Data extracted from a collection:
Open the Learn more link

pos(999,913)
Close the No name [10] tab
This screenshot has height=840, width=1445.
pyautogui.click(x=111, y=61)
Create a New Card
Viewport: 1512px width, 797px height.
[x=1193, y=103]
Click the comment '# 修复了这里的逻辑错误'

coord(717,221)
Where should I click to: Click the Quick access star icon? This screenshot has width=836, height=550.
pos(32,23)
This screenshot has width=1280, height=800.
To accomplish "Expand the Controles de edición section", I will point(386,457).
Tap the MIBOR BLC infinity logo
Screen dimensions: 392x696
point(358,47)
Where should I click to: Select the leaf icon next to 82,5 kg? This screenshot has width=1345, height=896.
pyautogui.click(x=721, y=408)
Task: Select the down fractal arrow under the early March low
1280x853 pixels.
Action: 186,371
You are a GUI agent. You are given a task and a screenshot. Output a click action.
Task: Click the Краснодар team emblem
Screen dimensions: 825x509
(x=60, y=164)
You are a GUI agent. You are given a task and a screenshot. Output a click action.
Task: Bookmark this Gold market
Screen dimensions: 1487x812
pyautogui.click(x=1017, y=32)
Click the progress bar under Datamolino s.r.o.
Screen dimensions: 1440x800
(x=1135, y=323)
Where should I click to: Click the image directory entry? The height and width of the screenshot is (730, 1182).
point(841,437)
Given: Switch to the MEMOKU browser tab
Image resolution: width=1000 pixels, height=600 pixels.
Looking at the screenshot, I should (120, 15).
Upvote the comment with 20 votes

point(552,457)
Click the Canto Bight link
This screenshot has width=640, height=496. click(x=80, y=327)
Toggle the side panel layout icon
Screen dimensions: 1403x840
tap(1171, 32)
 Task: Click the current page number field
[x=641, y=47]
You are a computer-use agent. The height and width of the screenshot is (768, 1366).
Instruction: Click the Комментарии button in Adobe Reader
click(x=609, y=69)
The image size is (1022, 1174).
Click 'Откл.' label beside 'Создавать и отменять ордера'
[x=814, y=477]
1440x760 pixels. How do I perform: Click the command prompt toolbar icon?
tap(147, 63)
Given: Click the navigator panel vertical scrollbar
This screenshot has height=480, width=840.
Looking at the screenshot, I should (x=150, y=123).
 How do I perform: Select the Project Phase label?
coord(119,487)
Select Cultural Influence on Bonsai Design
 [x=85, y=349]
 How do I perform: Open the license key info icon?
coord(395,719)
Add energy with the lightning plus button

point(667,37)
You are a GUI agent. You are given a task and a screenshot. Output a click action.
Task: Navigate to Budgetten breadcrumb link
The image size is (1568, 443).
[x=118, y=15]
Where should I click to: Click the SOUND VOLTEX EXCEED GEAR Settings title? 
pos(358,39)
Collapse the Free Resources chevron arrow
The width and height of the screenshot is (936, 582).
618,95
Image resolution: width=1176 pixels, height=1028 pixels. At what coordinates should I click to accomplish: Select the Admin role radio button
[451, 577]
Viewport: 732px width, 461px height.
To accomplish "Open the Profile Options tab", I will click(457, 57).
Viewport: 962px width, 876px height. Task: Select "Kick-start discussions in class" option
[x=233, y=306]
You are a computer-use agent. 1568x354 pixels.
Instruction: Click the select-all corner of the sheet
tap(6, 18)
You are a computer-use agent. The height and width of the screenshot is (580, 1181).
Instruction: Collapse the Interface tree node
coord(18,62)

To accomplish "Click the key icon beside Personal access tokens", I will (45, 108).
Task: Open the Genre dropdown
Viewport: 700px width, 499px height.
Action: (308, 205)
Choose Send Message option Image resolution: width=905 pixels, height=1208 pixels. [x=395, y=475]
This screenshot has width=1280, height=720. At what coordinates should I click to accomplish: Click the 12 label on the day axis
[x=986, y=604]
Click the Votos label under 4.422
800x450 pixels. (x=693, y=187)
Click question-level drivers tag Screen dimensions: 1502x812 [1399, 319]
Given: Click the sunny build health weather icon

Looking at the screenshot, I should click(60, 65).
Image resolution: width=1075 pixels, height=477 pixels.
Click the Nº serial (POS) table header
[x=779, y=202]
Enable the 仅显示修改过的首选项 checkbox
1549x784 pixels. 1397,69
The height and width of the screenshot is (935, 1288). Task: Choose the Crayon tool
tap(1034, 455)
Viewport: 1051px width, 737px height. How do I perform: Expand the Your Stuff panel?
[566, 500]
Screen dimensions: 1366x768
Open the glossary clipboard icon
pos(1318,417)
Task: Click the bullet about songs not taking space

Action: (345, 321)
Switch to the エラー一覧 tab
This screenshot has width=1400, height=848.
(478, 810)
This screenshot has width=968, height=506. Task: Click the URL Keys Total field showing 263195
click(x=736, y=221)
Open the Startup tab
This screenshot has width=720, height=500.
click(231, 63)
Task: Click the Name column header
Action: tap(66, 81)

WHAT IS NEEDED: An exact, complete copy of the lines above from the one with "Where should I click to: Click the SOUND" through the one with "Viewport: 732px width, 461px height." is the whole answer.

ANSWER TO THIS TASK:
Where should I click to: Click the SOUND VOLTEX EXCEED GEAR Settings title? 
pos(358,39)
Collapse the Free Resources chevron arrow
The width and height of the screenshot is (936, 582).
618,95
Image resolution: width=1176 pixels, height=1028 pixels. At what coordinates should I click to accomplish: Select the Admin role radio button
[451, 577]
Viewport: 732px width, 461px height.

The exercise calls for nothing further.